>> begin RECORDS FOR THE EXERCISE

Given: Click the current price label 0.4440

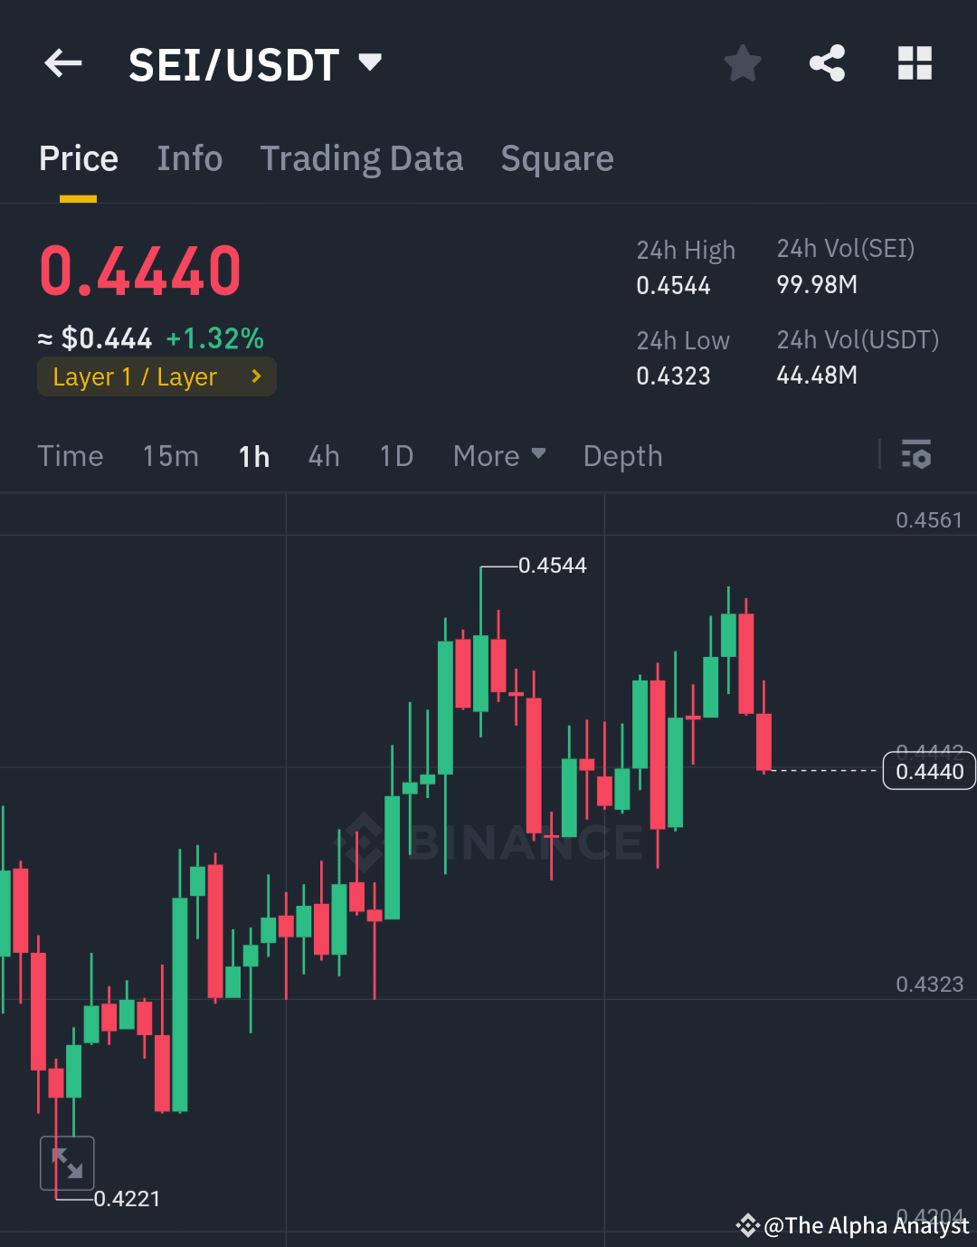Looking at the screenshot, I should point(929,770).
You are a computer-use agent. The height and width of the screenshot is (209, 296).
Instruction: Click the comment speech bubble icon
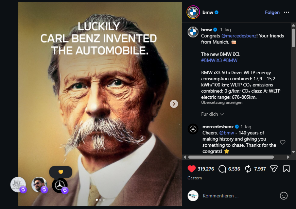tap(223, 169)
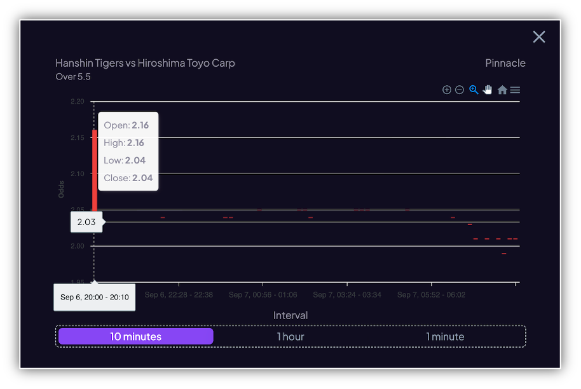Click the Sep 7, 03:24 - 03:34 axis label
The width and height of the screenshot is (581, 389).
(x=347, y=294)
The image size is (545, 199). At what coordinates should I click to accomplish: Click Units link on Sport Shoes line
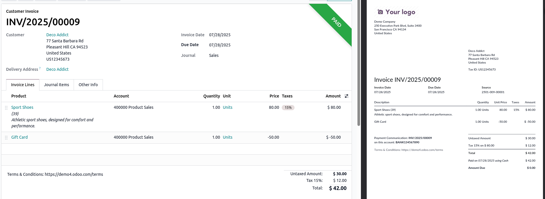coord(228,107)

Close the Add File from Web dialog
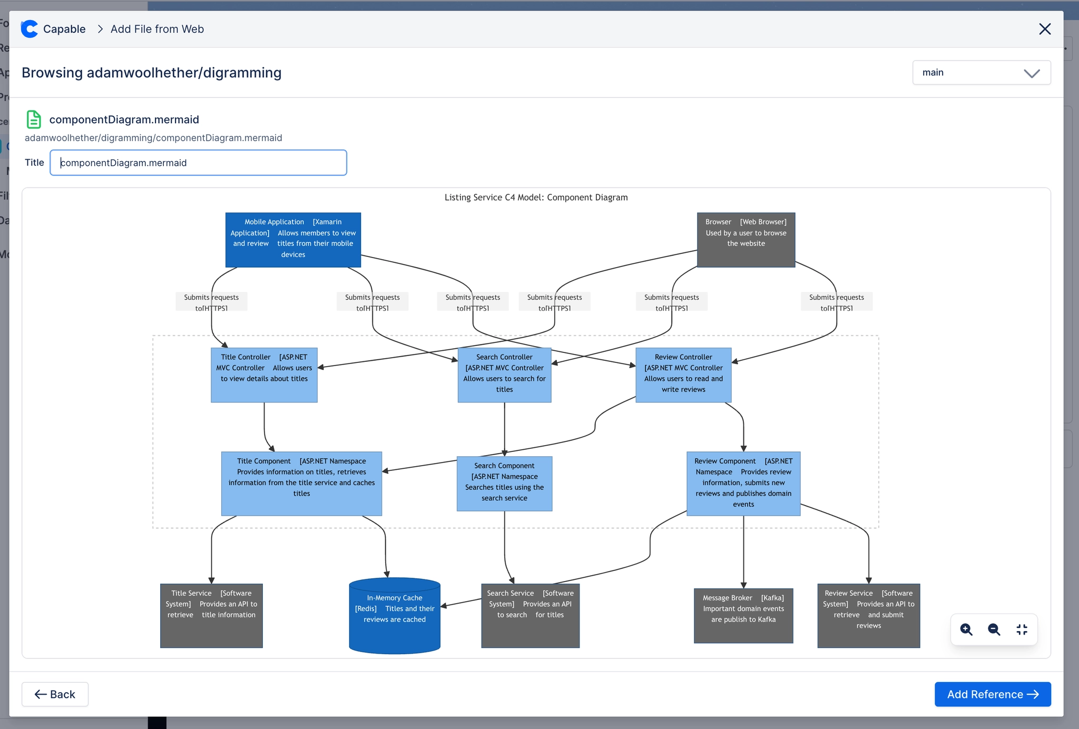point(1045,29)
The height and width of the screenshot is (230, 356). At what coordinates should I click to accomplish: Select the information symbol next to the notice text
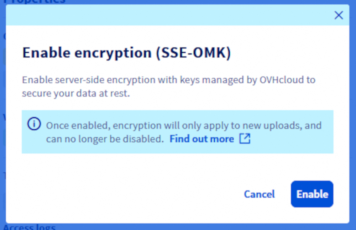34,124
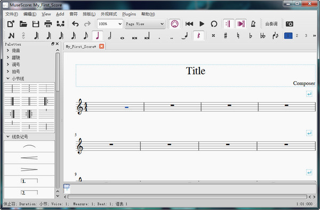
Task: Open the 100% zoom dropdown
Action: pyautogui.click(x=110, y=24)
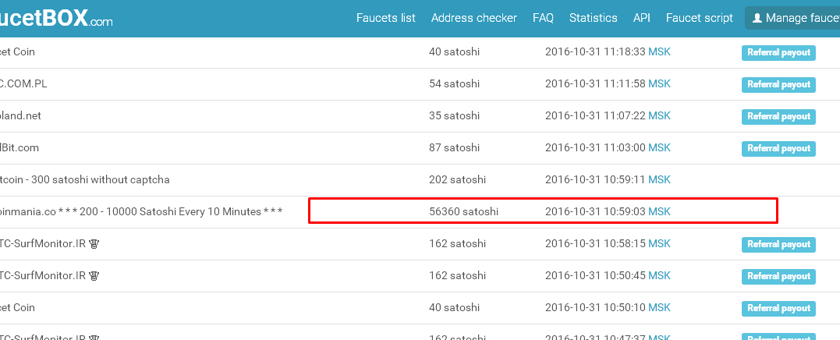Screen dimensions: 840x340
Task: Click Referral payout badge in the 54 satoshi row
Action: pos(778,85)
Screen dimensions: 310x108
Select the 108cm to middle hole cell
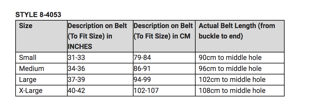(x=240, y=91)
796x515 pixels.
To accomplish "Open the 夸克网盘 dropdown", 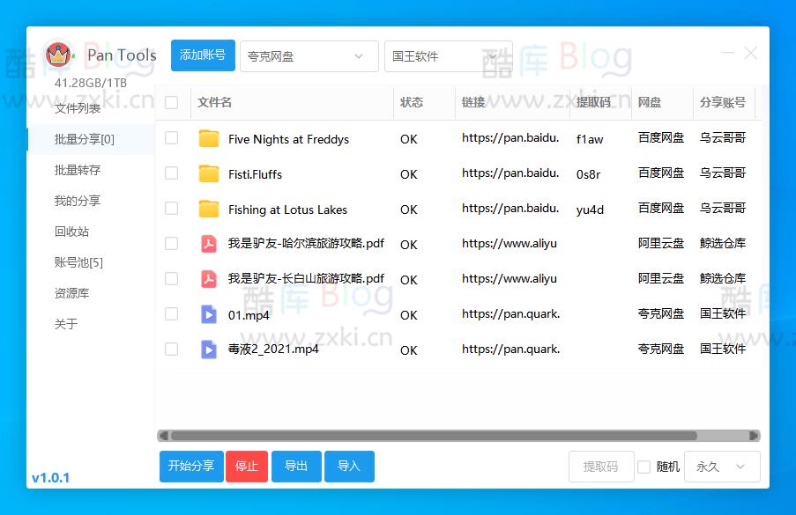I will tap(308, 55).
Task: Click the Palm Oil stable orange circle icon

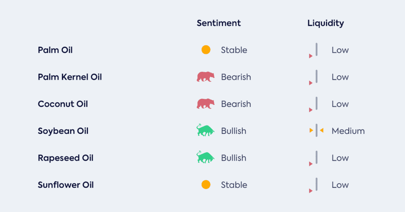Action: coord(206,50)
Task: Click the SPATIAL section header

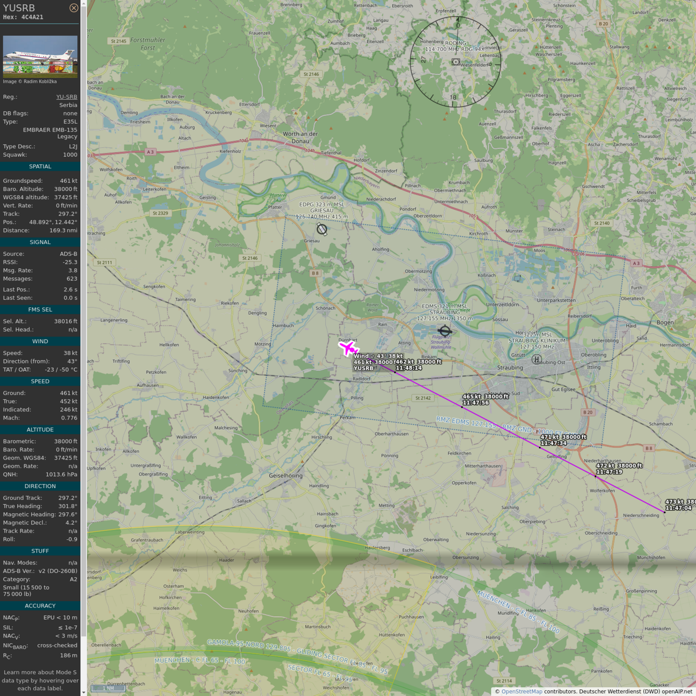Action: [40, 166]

>> end RECORDS FOR THE EXERCISE

#### [WHAT NEEDS TO BE DONE]
Copy out the rows word for word, starting at the line that contains "Task: Click the Palm" and continuing through the end of the rows. Leave the pictures out of your answer.

#### [THE REPLY]
Task: Click the Palm Oil stable orange circle icon

Action: coord(206,50)
Task: Click the SPATIAL section header

Action: [40, 166]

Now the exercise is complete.